PROBLEM DESCRIPTION: Take from the entries below the stretch from the line with "The width and height of the screenshot is (532, 405)." through the line with "Toggle the APN の有効 / 無効 switch", and return it exactly, leaving the pictures out.

Content starts

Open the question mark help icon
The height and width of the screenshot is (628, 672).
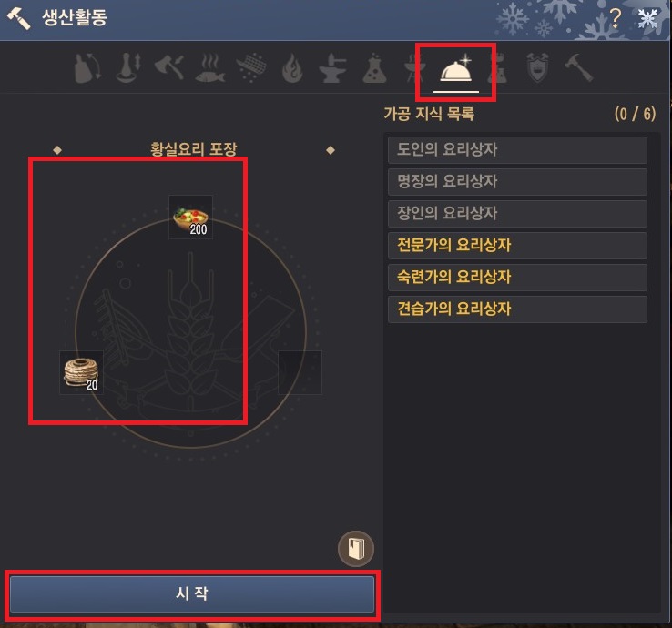(615, 18)
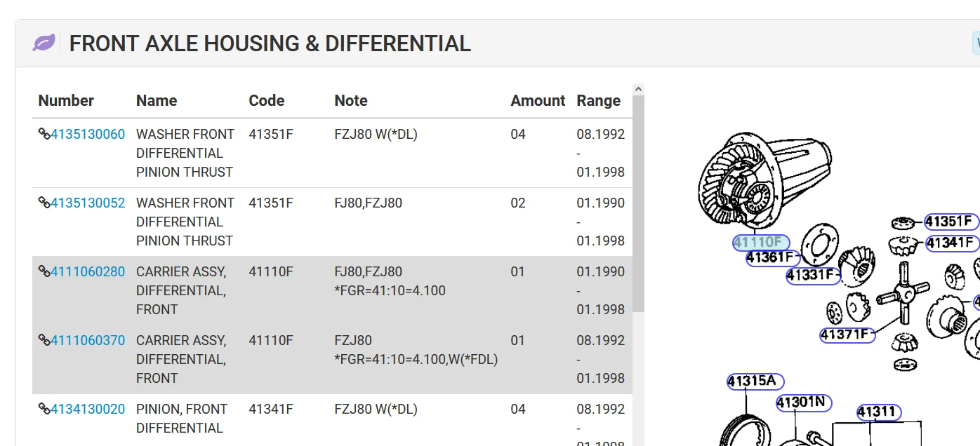Open part number 4111060370 link
Screen dimensions: 980x446
pos(88,340)
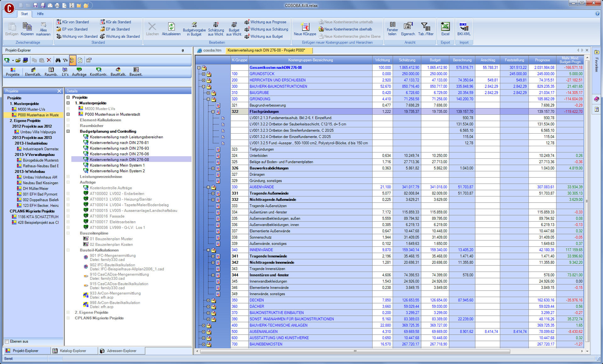Expand the 400 Bauwerk-Technische Anlagen row
Image resolution: width=603 pixels, height=364 pixels.
[x=204, y=325]
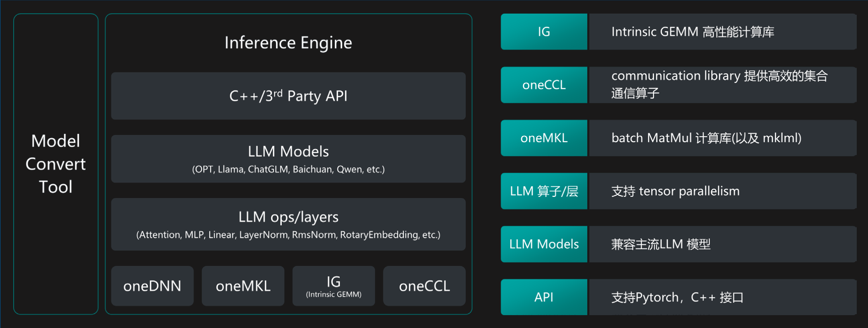This screenshot has width=868, height=328.
Task: Click the Intrinsic GEMM 高性能计算库 description
Action: pos(693,32)
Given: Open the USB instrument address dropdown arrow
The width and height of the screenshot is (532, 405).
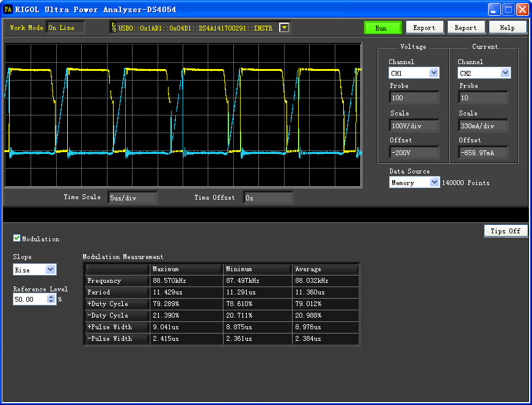Looking at the screenshot, I should coord(284,27).
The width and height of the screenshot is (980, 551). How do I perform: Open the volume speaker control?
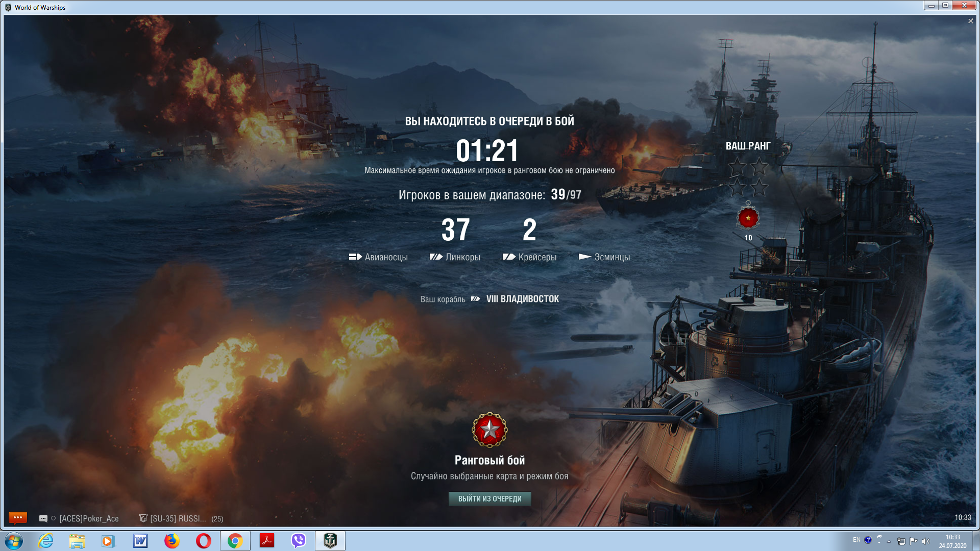[x=925, y=541]
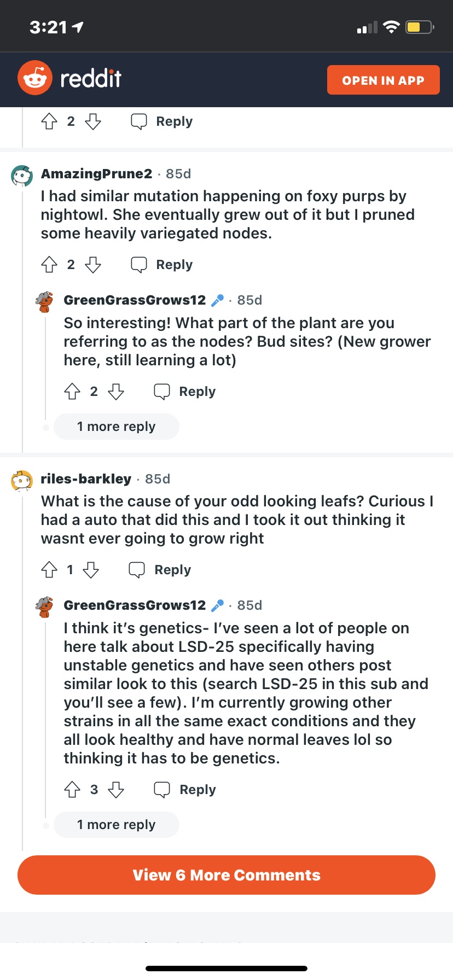Reply to the LSD-25 genetics comment

[x=185, y=790]
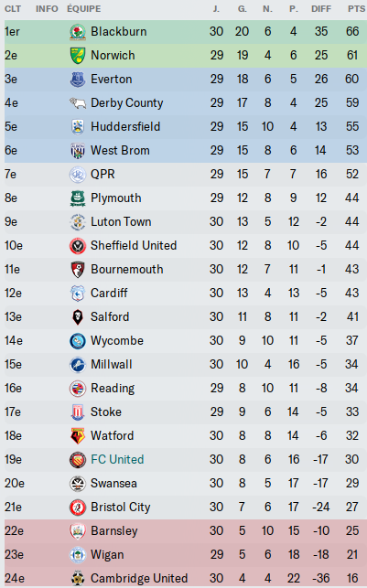Click the Salford lion crest icon

(x=78, y=317)
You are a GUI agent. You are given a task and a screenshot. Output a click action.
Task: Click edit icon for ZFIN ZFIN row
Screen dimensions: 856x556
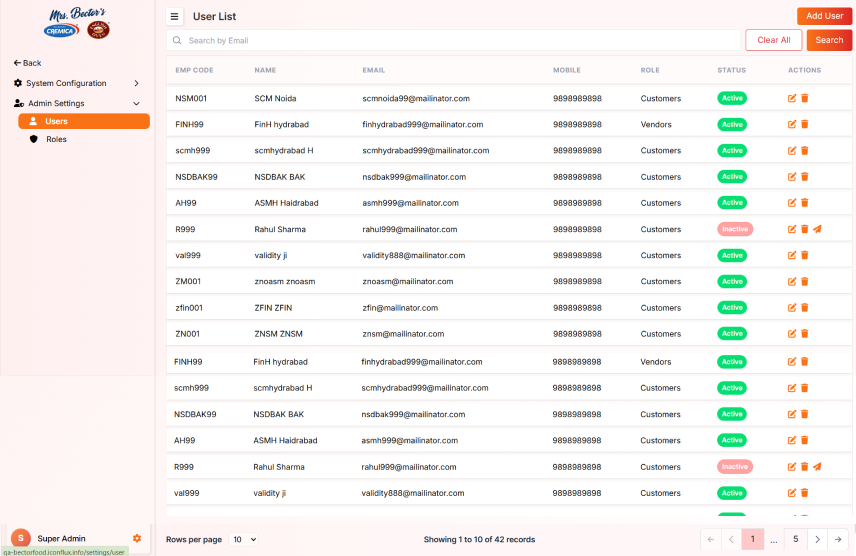792,308
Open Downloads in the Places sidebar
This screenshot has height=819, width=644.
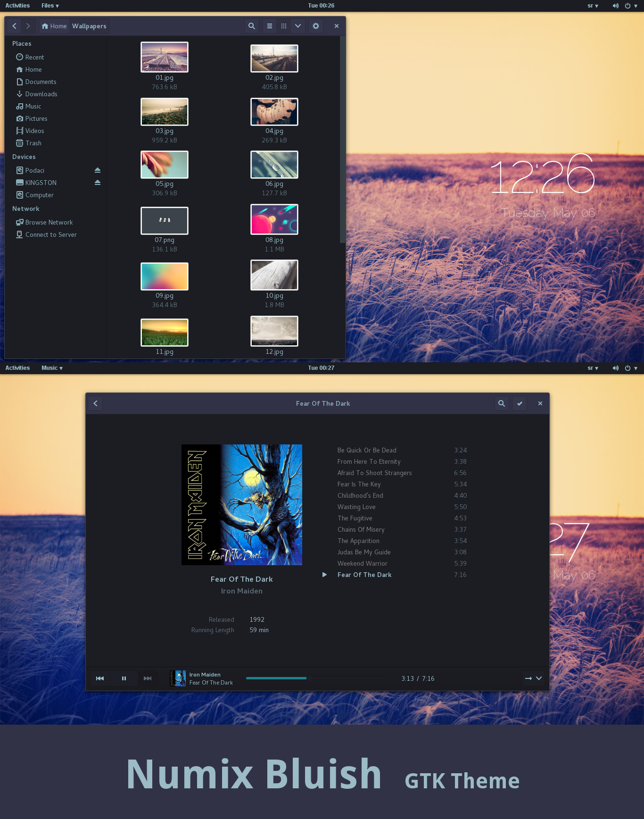[x=41, y=94]
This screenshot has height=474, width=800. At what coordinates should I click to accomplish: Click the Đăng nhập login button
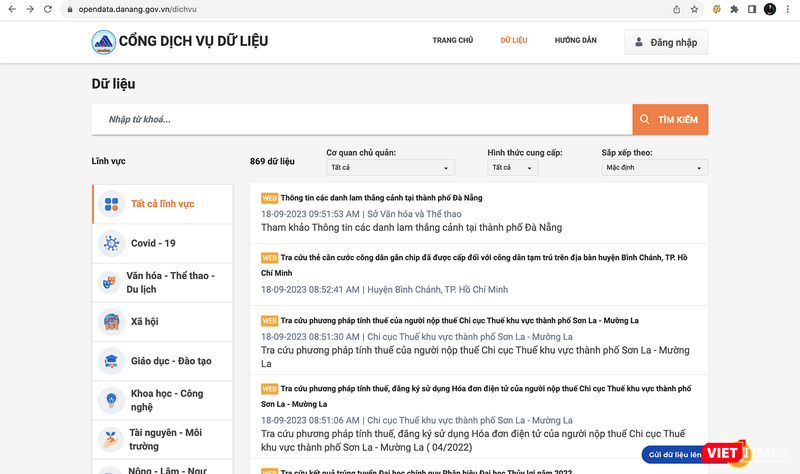tap(666, 42)
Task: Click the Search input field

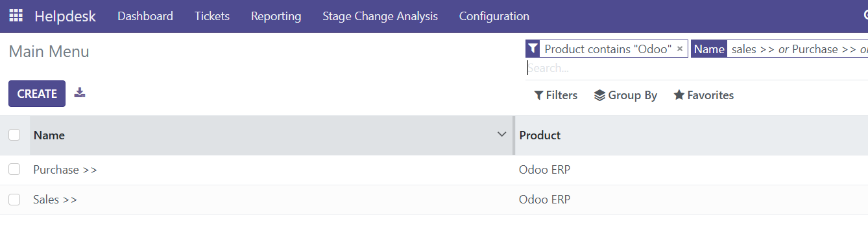Action: coord(697,68)
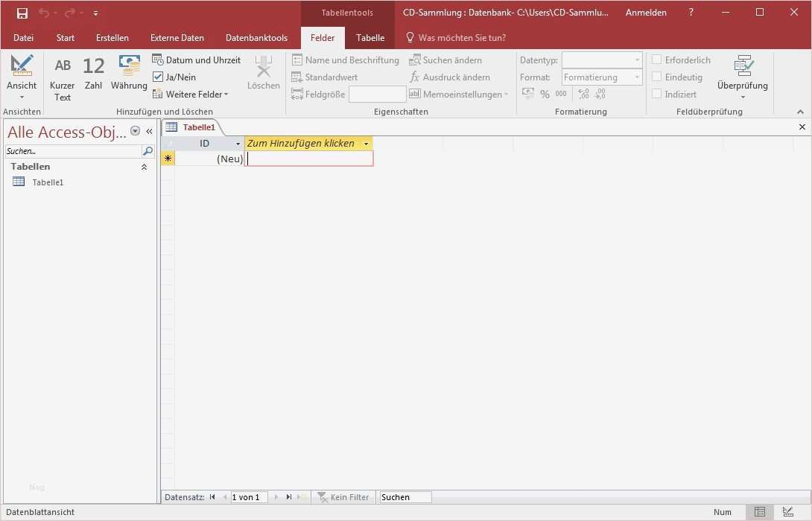Apply percent formatting to the field
The width and height of the screenshot is (812, 521).
pyautogui.click(x=545, y=93)
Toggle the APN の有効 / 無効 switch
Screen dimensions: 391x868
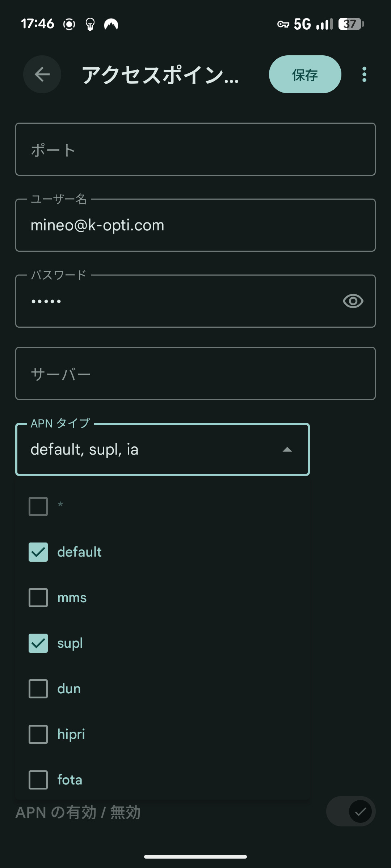tap(350, 812)
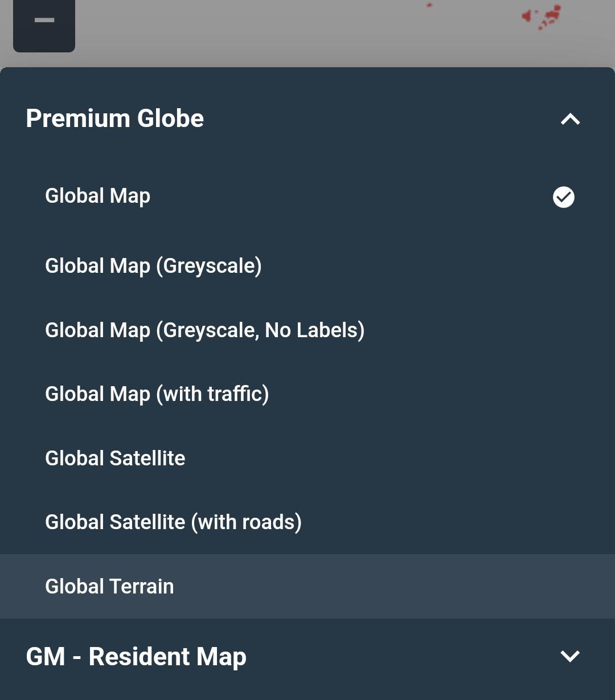The height and width of the screenshot is (700, 615).
Task: Click the grey map background above the panel
Action: click(x=285, y=34)
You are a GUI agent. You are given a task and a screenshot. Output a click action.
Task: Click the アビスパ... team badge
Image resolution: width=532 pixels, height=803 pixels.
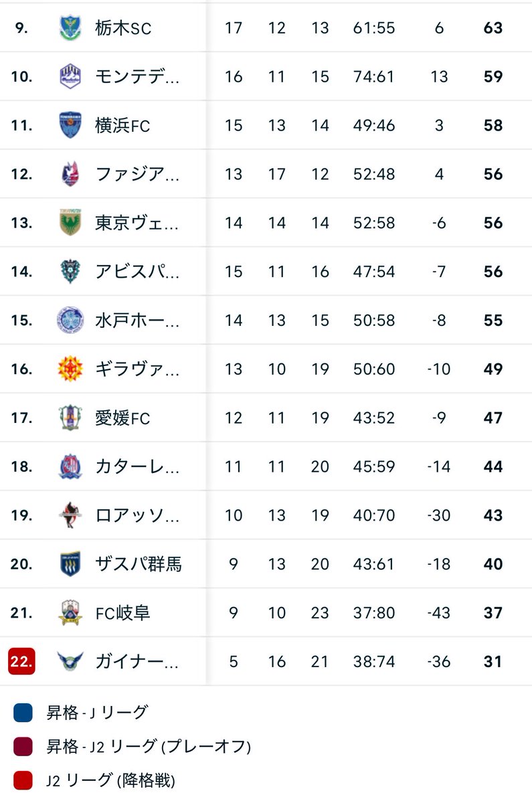(70, 272)
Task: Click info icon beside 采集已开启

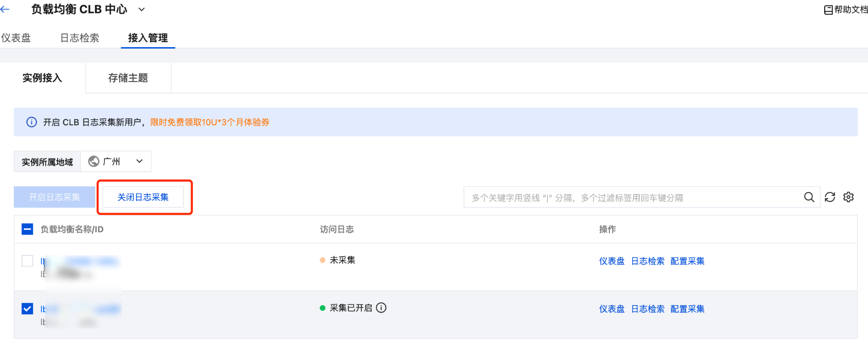Action: click(x=381, y=308)
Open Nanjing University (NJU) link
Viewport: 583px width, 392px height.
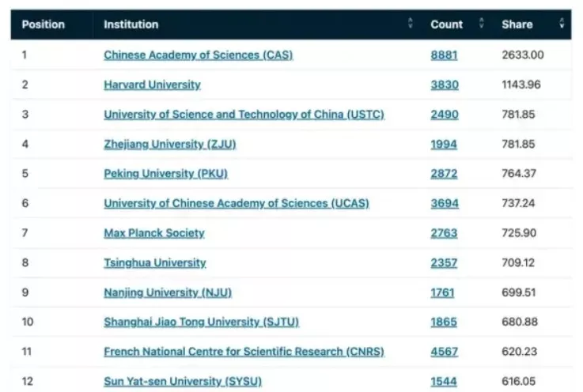[x=168, y=292]
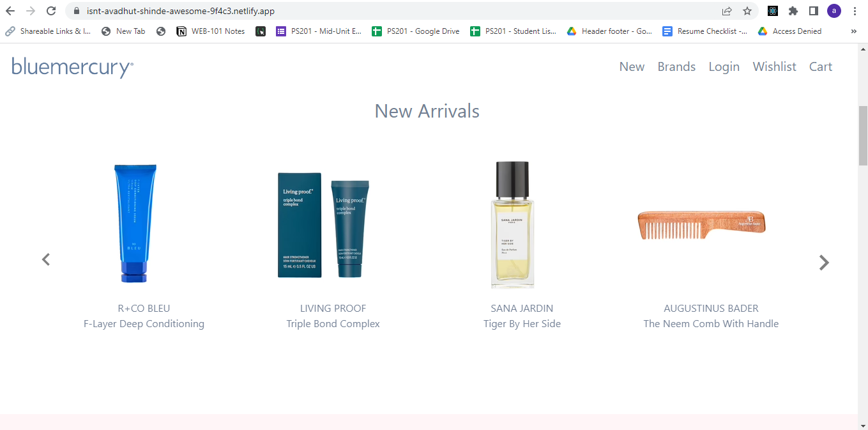Click the browser back arrow
The height and width of the screenshot is (430, 868).
coord(10,11)
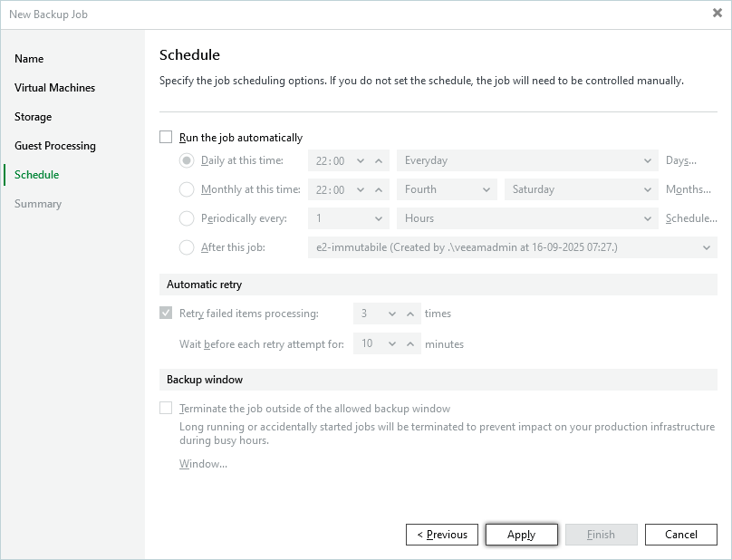Image resolution: width=732 pixels, height=560 pixels.
Task: Toggle Retry failed items processing checkbox
Action: 166,314
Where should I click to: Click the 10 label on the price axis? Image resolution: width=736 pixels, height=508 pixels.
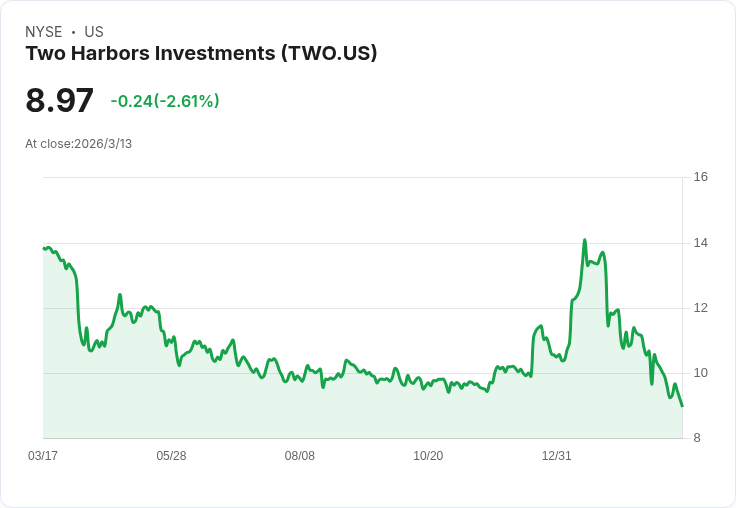(700, 373)
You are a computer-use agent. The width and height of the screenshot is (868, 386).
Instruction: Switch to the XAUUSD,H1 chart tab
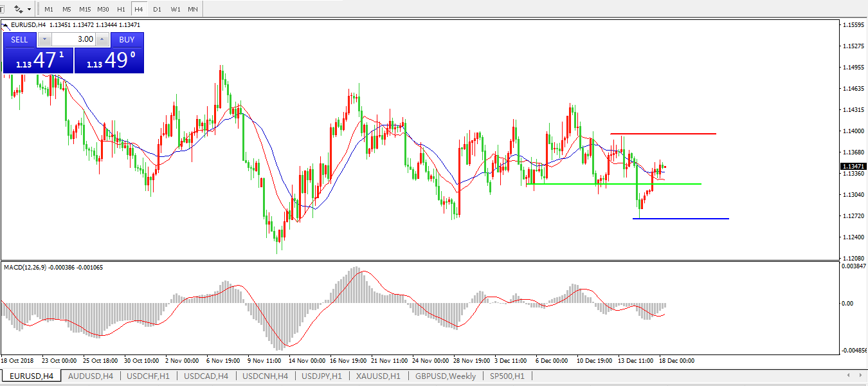378,376
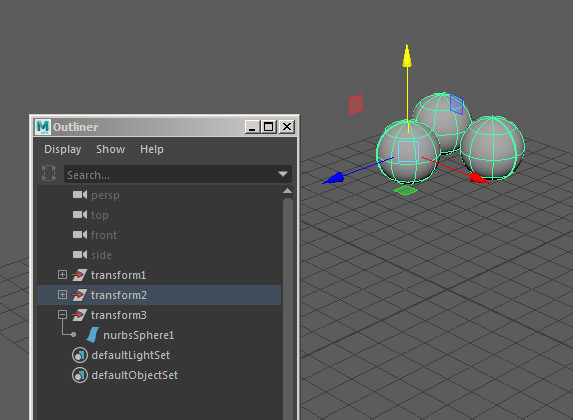Expand the transform1 node

pyautogui.click(x=62, y=275)
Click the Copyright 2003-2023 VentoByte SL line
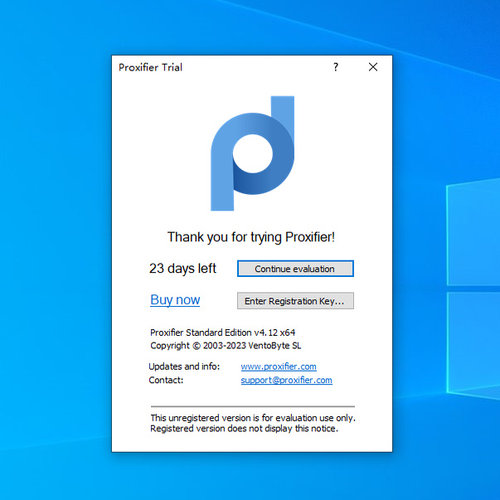This screenshot has height=500, width=500. pos(226,346)
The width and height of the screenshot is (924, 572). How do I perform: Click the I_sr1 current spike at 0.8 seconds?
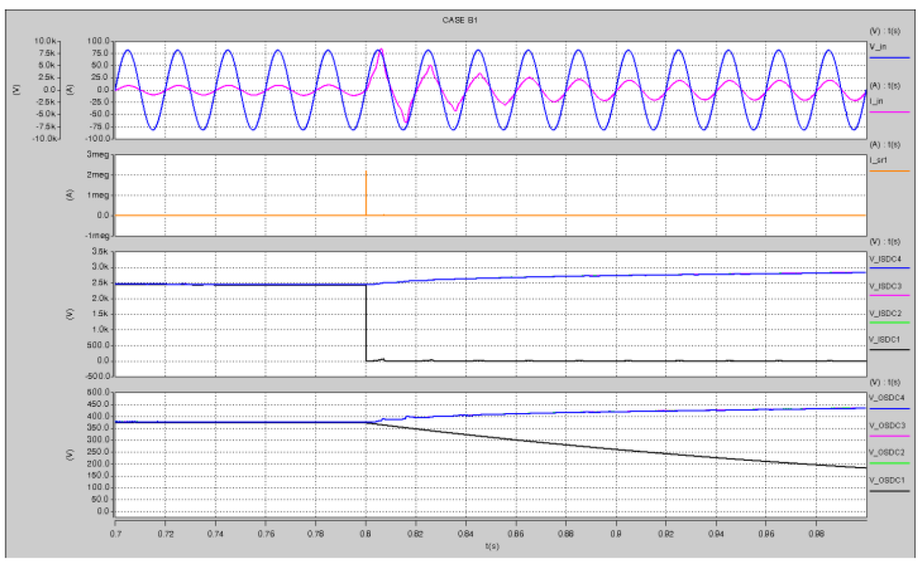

Content ends

RESULT FOR THIS EXERCISE:
The width and height of the screenshot is (532, 405).
Looking at the screenshot, I should coord(284,27).
The width and height of the screenshot is (980, 551). How do I perform: Open the volume speaker control?
[x=925, y=541]
Reply to the LSD-25 genetics comment

[x=185, y=790]
Click the Salford lion crest icon

(x=78, y=317)
You are a GUI agent. You are given a task and a screenshot. Output a click action.
Task: Click edit icon for ZFIN ZFIN row
Screen dimensions: 856x556
792,308
Open Downloads in the Places sidebar
This screenshot has height=819, width=644.
[x=41, y=94]
This screenshot has height=474, width=800. At what coordinates should I click to accomplish: Click the Đăng nhập login button
tap(666, 42)
Task: Click the Search input field

Action: coord(697,68)
Apply percent formatting to the field
The width and height of the screenshot is (812, 521).
pyautogui.click(x=545, y=93)
Toggle the APN の有効 / 無効 switch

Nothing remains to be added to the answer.